[Data listing]
- - - -

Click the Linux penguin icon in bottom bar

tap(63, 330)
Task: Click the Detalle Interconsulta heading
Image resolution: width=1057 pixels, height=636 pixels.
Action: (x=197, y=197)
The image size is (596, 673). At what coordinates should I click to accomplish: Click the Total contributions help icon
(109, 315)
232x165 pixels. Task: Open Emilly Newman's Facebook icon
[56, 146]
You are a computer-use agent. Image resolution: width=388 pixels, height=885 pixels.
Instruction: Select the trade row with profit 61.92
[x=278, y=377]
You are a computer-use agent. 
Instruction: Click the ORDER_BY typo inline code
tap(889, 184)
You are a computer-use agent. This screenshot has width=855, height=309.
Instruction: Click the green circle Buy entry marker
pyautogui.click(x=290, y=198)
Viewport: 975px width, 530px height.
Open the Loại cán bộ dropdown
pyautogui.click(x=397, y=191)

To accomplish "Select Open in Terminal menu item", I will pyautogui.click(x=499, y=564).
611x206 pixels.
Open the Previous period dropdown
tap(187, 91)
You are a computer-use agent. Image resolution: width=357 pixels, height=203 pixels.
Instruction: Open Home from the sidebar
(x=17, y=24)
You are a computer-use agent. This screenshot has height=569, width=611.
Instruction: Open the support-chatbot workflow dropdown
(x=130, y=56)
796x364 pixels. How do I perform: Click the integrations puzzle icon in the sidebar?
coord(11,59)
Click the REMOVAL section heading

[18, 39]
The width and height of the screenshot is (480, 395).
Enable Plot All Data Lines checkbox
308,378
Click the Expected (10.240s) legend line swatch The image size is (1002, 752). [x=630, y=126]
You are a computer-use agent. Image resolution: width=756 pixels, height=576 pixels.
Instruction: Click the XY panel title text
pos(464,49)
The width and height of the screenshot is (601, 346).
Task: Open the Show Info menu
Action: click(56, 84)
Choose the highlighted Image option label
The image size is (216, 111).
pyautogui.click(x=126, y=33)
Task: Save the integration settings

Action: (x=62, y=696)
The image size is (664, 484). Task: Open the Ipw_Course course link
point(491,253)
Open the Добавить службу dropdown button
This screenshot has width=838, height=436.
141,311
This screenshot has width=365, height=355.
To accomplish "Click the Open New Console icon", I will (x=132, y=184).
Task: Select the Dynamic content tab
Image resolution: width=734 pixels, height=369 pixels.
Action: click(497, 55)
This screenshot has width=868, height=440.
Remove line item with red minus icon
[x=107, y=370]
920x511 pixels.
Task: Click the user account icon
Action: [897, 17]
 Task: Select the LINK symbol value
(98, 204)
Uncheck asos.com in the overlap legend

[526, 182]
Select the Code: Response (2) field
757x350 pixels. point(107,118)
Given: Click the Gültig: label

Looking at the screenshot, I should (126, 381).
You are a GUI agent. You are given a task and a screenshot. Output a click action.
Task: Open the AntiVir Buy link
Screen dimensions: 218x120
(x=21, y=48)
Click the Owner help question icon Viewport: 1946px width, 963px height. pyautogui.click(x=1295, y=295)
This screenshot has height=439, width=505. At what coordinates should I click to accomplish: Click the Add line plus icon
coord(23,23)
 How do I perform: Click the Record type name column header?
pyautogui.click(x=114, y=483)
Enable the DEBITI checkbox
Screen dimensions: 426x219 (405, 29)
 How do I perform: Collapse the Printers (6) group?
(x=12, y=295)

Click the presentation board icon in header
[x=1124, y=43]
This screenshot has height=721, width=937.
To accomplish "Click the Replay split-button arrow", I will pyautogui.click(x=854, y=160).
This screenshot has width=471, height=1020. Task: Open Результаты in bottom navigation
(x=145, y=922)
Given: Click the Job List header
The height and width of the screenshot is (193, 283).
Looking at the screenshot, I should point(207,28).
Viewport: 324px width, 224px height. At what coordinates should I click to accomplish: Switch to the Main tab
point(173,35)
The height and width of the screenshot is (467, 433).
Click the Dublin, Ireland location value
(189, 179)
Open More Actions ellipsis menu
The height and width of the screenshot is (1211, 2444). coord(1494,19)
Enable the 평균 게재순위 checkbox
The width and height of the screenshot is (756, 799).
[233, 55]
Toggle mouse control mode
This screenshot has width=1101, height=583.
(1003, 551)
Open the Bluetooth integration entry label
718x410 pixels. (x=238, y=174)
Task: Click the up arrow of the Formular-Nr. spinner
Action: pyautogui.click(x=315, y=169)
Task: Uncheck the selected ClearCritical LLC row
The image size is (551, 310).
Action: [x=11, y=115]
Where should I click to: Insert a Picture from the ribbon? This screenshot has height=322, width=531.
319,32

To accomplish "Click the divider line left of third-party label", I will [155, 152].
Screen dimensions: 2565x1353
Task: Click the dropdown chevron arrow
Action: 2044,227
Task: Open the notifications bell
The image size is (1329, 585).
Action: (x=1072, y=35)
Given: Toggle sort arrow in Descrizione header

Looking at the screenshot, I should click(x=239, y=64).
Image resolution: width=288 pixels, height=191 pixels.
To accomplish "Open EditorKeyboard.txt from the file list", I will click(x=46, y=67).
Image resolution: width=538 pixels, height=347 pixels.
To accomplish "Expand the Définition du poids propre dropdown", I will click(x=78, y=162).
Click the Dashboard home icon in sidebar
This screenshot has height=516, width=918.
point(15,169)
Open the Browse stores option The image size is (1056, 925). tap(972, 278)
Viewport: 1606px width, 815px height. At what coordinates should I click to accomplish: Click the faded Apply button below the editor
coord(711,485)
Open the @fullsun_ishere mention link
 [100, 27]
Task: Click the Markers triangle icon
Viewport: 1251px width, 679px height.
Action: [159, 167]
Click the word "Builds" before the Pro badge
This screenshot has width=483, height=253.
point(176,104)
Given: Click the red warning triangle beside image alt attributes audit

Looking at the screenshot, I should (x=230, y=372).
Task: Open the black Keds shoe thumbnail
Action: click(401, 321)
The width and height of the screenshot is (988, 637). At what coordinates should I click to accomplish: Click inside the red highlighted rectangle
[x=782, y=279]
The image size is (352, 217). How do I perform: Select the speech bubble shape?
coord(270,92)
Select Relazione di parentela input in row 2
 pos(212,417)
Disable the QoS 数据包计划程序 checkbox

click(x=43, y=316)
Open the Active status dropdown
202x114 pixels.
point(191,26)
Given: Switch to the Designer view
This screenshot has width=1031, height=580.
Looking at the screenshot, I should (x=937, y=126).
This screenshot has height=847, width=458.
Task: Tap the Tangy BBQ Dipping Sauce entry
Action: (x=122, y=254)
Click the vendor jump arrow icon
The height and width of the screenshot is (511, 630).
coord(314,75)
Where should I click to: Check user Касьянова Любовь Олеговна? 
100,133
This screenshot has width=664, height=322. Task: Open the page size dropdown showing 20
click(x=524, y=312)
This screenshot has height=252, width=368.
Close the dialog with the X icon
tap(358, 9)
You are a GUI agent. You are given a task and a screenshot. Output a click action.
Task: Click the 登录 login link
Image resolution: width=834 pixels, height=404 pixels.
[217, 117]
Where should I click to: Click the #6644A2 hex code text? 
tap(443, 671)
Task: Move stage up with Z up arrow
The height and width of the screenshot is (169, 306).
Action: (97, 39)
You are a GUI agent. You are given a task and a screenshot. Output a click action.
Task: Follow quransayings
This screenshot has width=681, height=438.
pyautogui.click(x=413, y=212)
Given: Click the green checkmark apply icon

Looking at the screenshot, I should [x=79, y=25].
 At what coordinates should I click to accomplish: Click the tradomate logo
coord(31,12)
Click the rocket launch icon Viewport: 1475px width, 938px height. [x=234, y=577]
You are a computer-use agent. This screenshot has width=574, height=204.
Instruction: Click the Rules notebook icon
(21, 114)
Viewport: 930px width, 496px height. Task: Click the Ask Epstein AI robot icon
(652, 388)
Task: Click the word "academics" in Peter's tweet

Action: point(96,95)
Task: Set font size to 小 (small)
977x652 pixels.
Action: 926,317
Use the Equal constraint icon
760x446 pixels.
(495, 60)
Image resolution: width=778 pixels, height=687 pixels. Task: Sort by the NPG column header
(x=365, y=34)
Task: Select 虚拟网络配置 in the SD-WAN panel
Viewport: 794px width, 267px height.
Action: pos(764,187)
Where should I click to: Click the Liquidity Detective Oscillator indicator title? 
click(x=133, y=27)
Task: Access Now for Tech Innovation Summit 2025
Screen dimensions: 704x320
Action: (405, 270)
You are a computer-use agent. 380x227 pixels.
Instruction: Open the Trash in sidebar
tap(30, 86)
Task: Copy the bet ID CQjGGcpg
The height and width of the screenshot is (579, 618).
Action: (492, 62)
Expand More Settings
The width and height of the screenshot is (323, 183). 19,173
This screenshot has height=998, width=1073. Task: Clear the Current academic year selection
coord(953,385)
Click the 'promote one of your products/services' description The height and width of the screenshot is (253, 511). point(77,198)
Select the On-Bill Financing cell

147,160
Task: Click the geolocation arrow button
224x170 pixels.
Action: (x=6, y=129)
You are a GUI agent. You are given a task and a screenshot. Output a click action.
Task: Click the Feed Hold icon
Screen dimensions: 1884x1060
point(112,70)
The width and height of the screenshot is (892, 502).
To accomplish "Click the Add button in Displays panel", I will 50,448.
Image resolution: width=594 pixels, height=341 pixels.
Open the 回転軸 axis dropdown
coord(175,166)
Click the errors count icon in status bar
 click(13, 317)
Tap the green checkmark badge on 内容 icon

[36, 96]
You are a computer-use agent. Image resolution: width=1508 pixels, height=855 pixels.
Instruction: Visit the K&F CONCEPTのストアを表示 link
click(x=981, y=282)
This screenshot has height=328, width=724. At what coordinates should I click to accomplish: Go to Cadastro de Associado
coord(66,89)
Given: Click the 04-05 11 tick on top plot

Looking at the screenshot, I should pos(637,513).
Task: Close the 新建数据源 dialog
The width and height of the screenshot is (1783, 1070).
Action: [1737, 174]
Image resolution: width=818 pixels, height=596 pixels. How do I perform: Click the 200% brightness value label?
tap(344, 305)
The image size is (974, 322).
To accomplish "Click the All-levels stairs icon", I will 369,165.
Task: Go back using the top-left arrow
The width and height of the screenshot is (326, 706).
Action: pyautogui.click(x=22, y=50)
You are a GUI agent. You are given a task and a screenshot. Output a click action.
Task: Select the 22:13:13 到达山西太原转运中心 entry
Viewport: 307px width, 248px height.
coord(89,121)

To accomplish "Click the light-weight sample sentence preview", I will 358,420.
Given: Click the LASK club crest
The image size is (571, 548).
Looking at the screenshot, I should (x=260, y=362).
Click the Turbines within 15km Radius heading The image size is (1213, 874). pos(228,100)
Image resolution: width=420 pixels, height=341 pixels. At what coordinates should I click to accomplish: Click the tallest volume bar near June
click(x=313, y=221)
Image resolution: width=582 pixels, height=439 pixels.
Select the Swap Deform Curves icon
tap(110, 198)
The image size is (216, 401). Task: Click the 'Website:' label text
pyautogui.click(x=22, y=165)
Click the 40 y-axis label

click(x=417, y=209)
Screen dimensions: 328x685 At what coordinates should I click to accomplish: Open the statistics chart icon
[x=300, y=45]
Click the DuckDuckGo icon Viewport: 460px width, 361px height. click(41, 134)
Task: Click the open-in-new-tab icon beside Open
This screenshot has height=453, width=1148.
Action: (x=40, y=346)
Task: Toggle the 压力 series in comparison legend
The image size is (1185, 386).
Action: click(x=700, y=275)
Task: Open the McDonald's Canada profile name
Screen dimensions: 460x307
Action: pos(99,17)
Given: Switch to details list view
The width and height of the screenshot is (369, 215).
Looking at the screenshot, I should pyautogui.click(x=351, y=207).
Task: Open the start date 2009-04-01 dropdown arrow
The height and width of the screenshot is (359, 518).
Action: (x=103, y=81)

- - - -

[Objective]
Rewrite the rows from the line with "This screenshot has width=365, height=355." up to and including the line with "Action: click(497, 55)", replacing "Dynamic content" with "Static content" and leaving everything else unchanged.

[Finished exercise]
This screenshot has width=365, height=355.
To accomplish "Click the Open New Console icon", I will (x=132, y=184).
Task: Select the Static content tab
Image resolution: width=734 pixels, height=369 pixels.
Action: click(497, 55)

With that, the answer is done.